_TEXT EXCERPT_:
Application of network analysis to the study of the branching patterns of dendritic fields.

The technique of network analysis has been used to define the connectivity and growth of networks generated by monochotomous, dichotomous, and trichotomous branching. The number of distinct topologic branching patterns exhibited by networks with a given number of pendant arcs is defined mathematically; when all types are represented, a complete pendant arc series is formed. The frequency of occurrence of topologic types in these series is unique for a given hypothesis of growth. The growth of the small dendritic arrays such as the basal dendritic fields of neocortical pyramids may be studied by comparing the actual frequency of topologic types with those computed according to given hypotheses. For larger dendritic networks such as those of Purkinje cells in the cerebellum it is only practicable to use the topologic types formed by the peripheral parts of the tree as a basis for comparison. Individual dendritic segments can be ordered sequentially to define their hierarchical arrangement; the frequency of orders in a given network always forms an inverse geometric series. The ratio between orders is called the "bifurcation ratio," and the relationship in a given large series between adjacent orders becomes stabilized to a fixed or "established" bifurcation ratio at the periphery of the tree only. This "established ratio" characterizes the pattern of growth of the network. In the proximal part of the tree the ratio between adjacent orders is unstable and accounts for the variability of the overall bifurcation ratio exhibited by different networks with the same fundamental growth pattern and for the deviation of the overall from the established bifurcation ratio. For a given size of network the overall bifurcation ratio may be similar regardless of the mode of growth. It is concluded that the precise definition of branching structures afforded by network analysis makes this technique well suited for the study of the connectivity, growth, and morphology of dendritic trees.

_ACTION ITEM 1_: In the abstract on network analysis of dendritic branching, what is the ratio between orders called?
_ACTION ITEM 2_: Translate this sentence from the abstract on dendritic branching into Spanish: "For a given size of network the overall bifurcation ratio may be similar regardless of the mode of growth."
_ACTION ITEM 3_: Condense the paragraph of the dendritic branching abstract that begins "The technique of network analysis" into a bulleted list of its main facts.

_DATA LISTING_:
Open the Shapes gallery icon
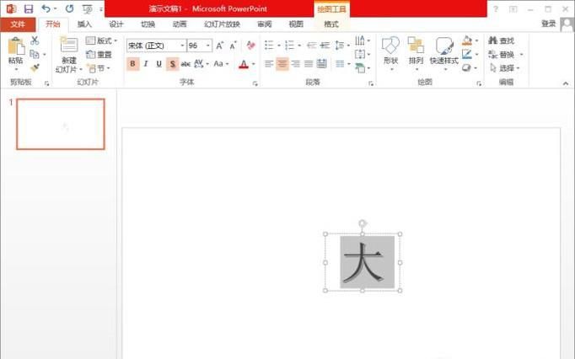Screen dimensions: 575x359 390,50
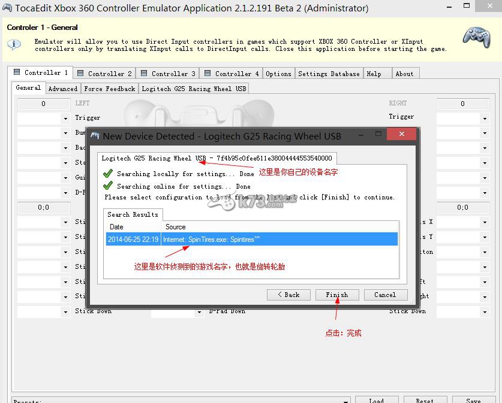Expand the right Trigger mapping dropdown
Image resolution: width=502 pixels, height=403 pixels.
(485, 119)
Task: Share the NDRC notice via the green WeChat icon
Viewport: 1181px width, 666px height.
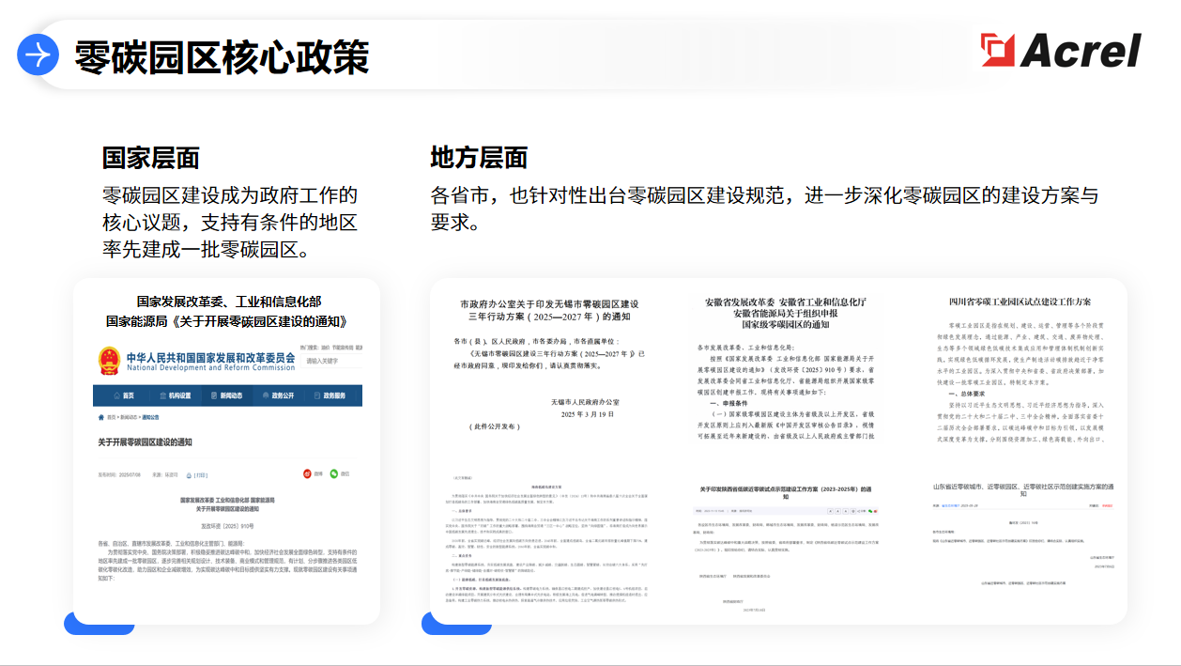Action: tap(333, 473)
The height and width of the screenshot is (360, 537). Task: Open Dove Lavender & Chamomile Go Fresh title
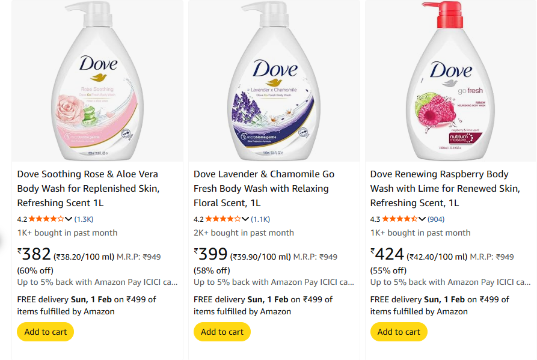coord(263,188)
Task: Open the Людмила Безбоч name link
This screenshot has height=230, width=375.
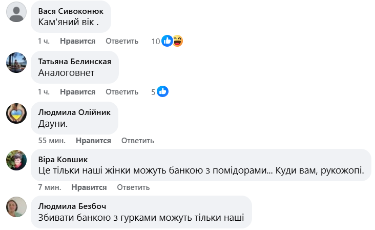Action: (72, 206)
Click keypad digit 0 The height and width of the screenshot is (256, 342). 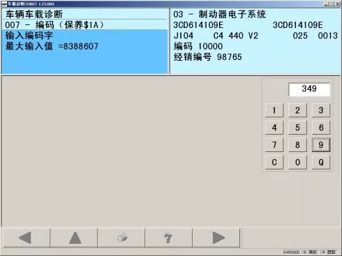pos(297,162)
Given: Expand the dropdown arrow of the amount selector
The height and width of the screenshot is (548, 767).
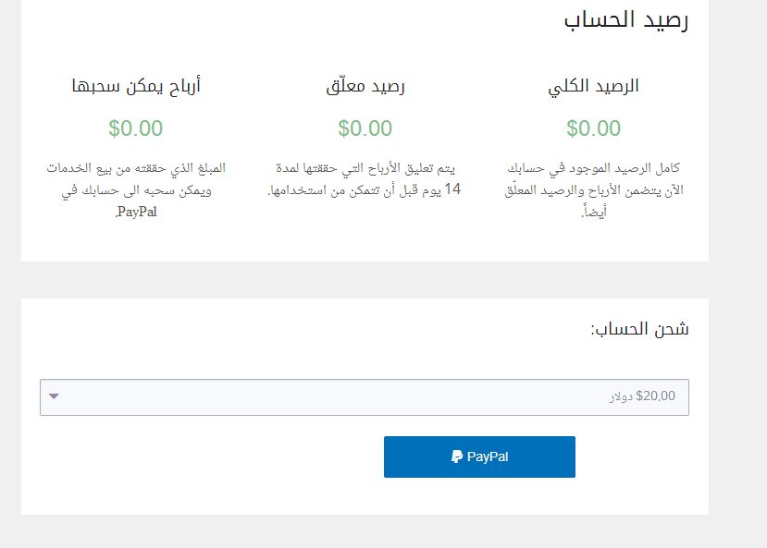Looking at the screenshot, I should point(54,397).
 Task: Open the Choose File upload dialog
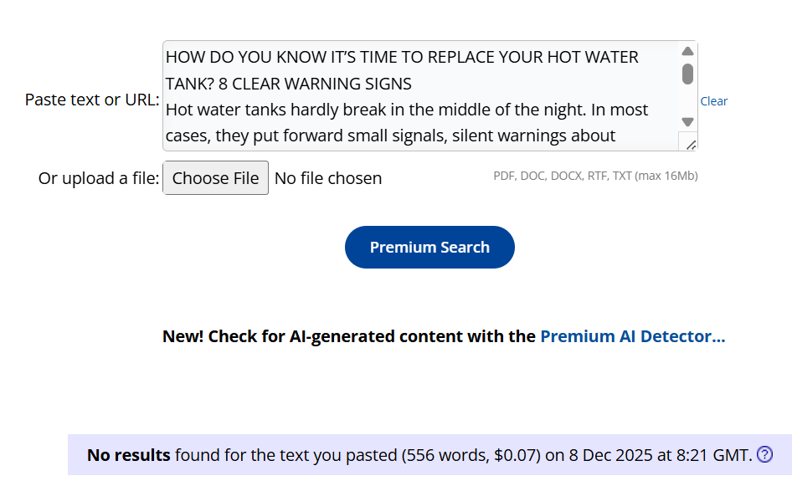pyautogui.click(x=215, y=178)
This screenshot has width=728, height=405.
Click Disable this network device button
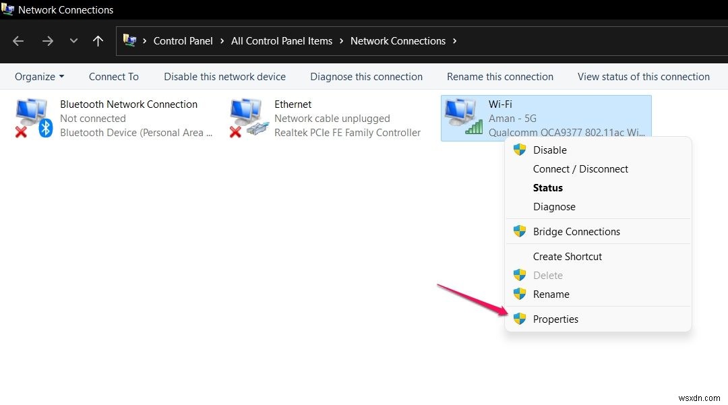coord(224,77)
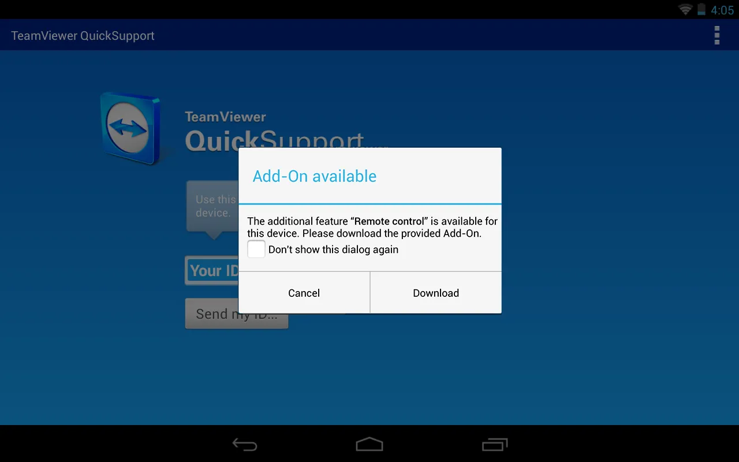Viewport: 739px width, 462px height.
Task: Click the 'Add-On available' dialog title
Action: pyautogui.click(x=314, y=176)
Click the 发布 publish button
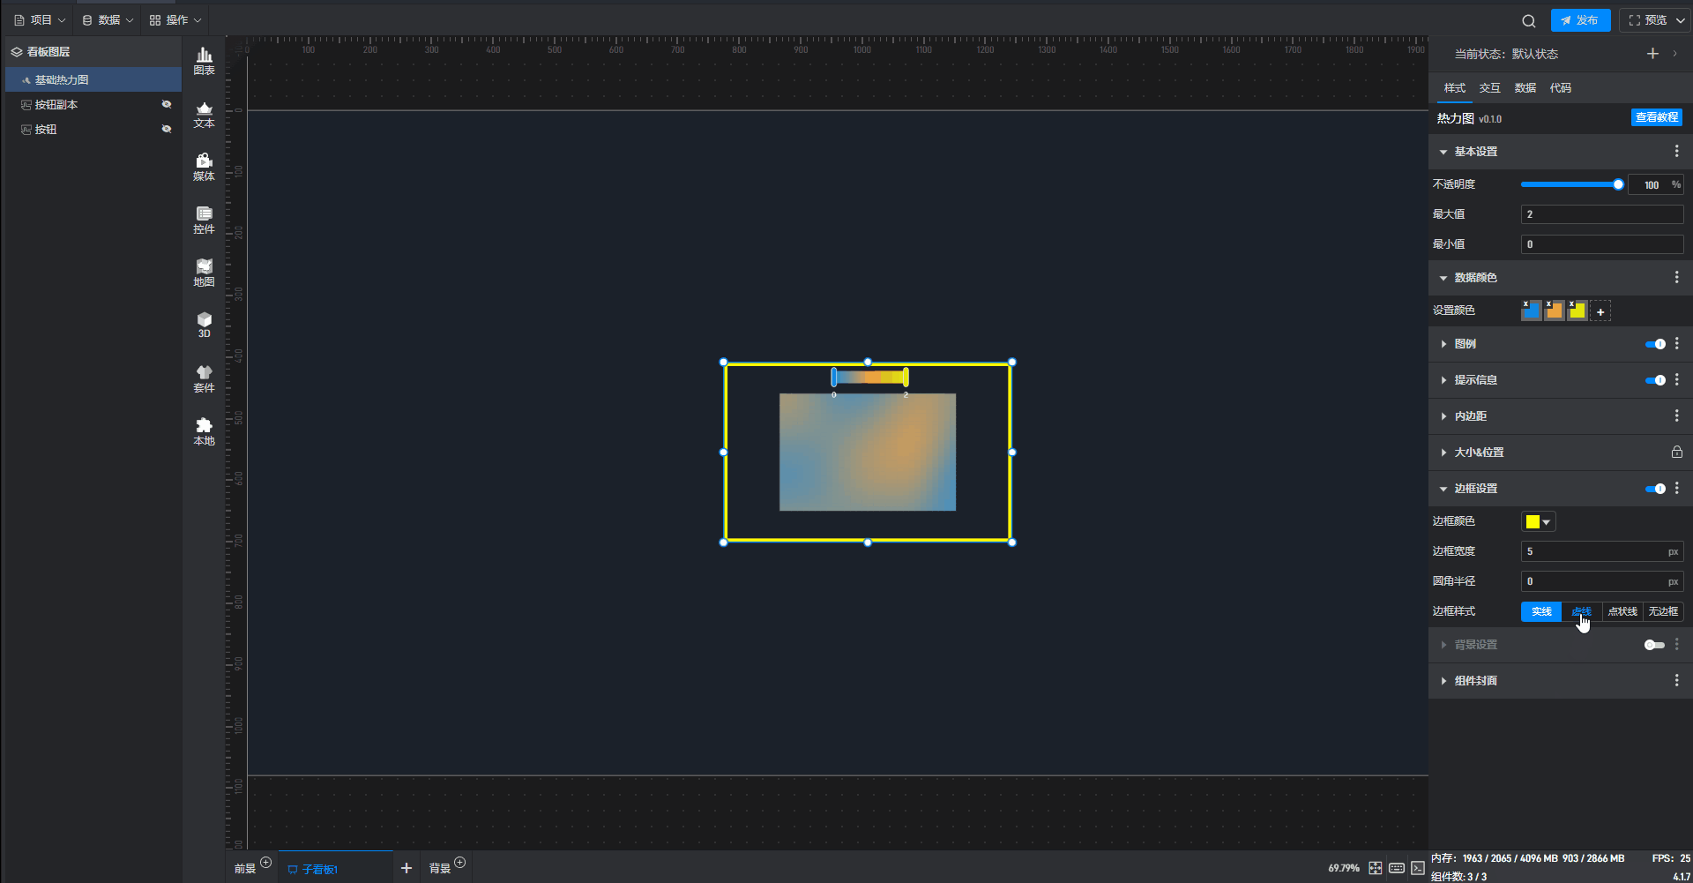The width and height of the screenshot is (1693, 883). pos(1580,20)
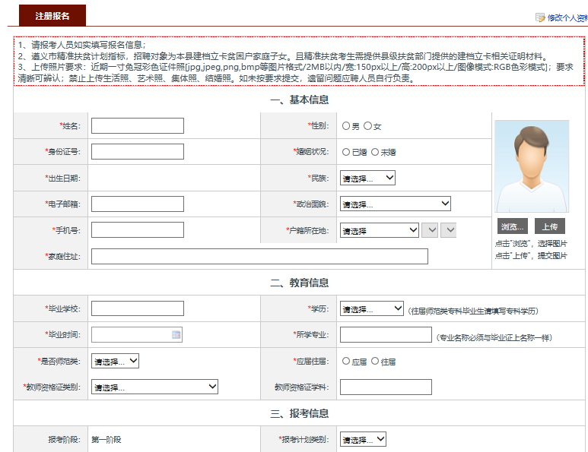Expand the 政治面貌 dropdown
The image size is (588, 452).
pyautogui.click(x=395, y=204)
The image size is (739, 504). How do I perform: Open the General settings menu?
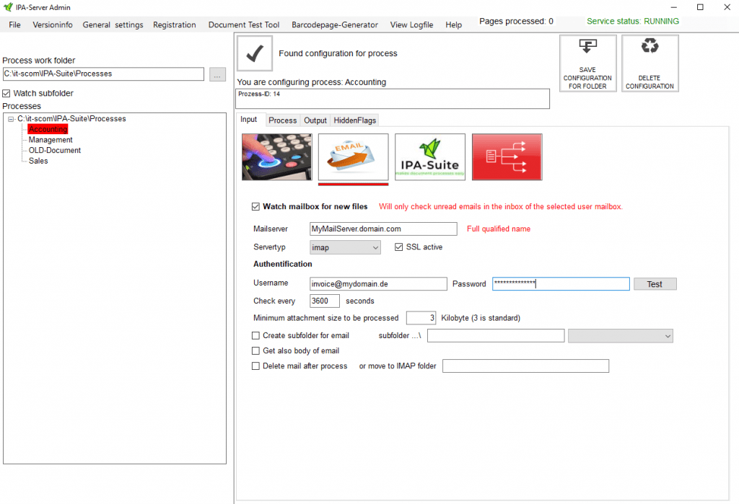pyautogui.click(x=113, y=25)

_ANSWER 1_: It is called the "bifurcation ratio."

_ANSWER 2_: Para un tamaño de red dado, la razón de bifurcación global puede ser similar independientemente del modo de crecimiento.

_ANSWER 3_:
- Network analysis has been used to define the connectivity and growth of networks formed by monochotomous, dichotomous, and trichotomous branching.
- The number of distinct topologic branching patterns for a given number of pendant arcs is defined mathematically. When all types are represented, they form a complete pendant arc series.
- Each growth hypothesis gives a unique frequency of topologic types in these series.
- Small dendritic arrays, such as the basal dendritic fields of neocortical pyramids, can be studied by comparing actual type frequencies with those computed under given hypotheses.
- For larger networks, such as those of cerebellar Purkinje cells, only the topologic types of the peripheral parts of the tree are practical for comparison.
- Dendritic segments can be ordered hierarchically, and the frequency of orders always forms an inverse geometric series.
- The ratio between orders, the "bifurcation ratio," stabilizes to an "established" value only at the periphery of the tree. This established ratio characterizes the network's growth pattern.
- In the proximal part of the tree, the ratio between adjacent orders is unstable. This instability explains the variability of the overall bifurcation ratio among networks with the same growth pattern and its deviation from the established ratio.
- For a given network size, the overall bifurcation ratio may be similar regardless of the mode of growth.
- Network analysis defines branching structures precisely, so it is well suited to studying the connectivity, growth, and morphology of dendritic trees.